The Scapular is an external sign of the filial relationship established between the Blessed Virgin Mary, Mother and Queen of Mount Carmel, and the faithful who entrust themselves totally to her protection, who have recourse to her maternal intercession, who are mindful of the primacy of the spiritual life and the need for prayer.
The Scapular is imposed by a special rite of the Church which describes it as "a reminder that in Baptism we have been clothed in Christ, with the assistance of the Blessed Virgin Mary, solicitous for our conformation to the Word Incarnate, to the praise of the Trinity, we may come to our heavenly home wearing our nuptial garb."
The imposition of the Scapular should be celebrated with "the seriousness of its origins. It should not be improvised. The Scapular should be imposed following a period of preparation during which the faithful are made aware of the nature and ends of the association they are about to join and of the obligations they assume."

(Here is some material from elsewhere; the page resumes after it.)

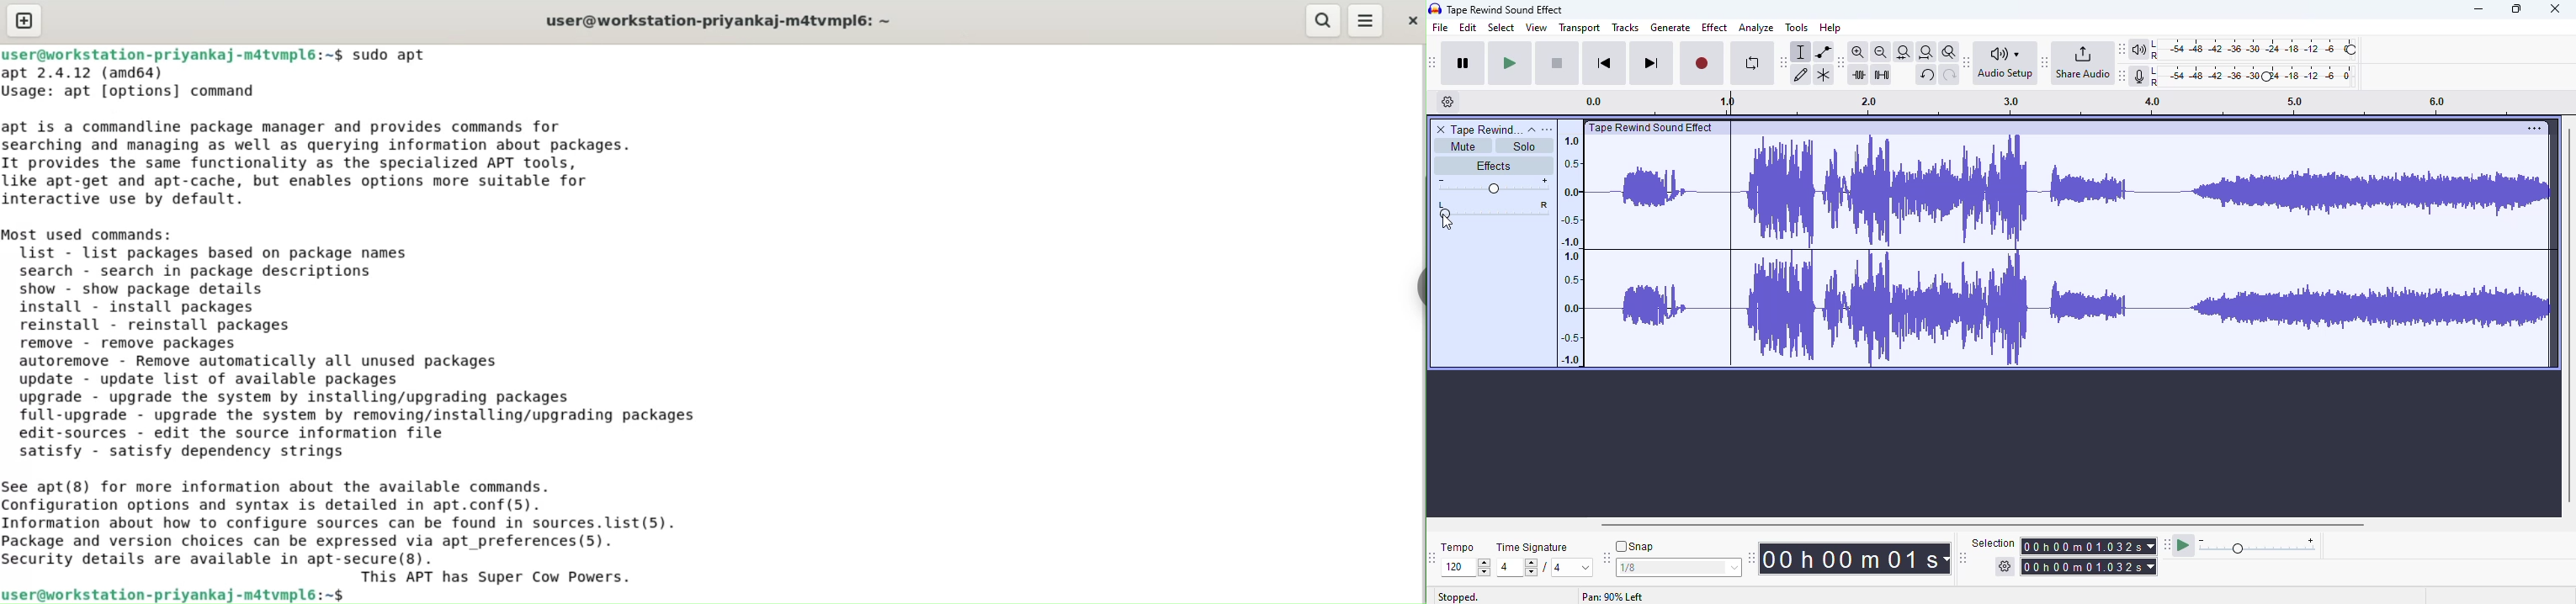 The image size is (2576, 616). Describe the element at coordinates (1801, 52) in the screenshot. I see `selection tool` at that location.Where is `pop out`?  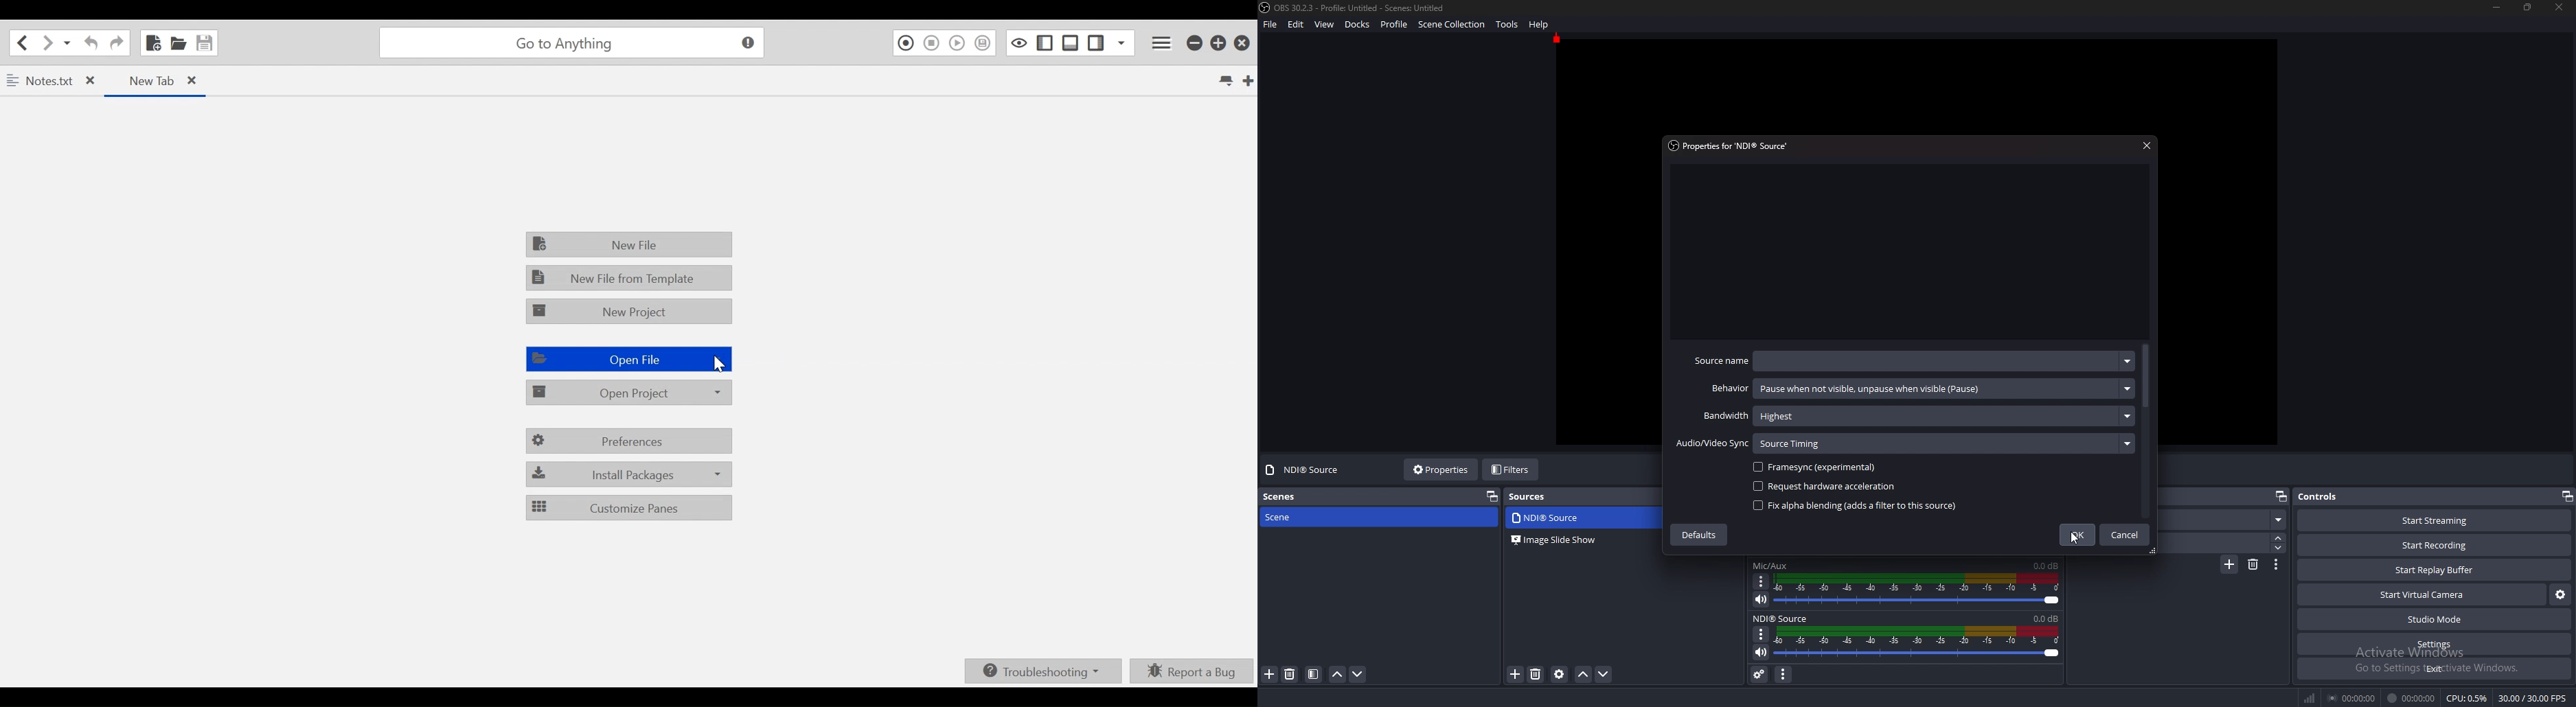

Therefore two truths are evoked by the sign of the Scapular: on the one hand, the constant protection of the Blessed Virgin, not only on life's journey, but also at the moment of passing into the fullness of eternal glory; on the other, the awareness that devotion to her cannot be limited to prayers and tributes in her honor on certain occasions, but must become a "habit", that is, a permanent orientation of one's own Christian conduct, woven of prayer and interior life, through frequent reception of the sacraments and the concrete practice of the spiritual and corporal works of mercy. In this way the Scapular becomes a sign of the "covenant" and reciprocal communion between Mary and the faithful: indeed, it concretely translates the gift of his Mother, which Jesus gave on the Cross to John and, through him, to all of us, and the entrustment of the beloved Apostle and of us to her, who became our spiritual Mother.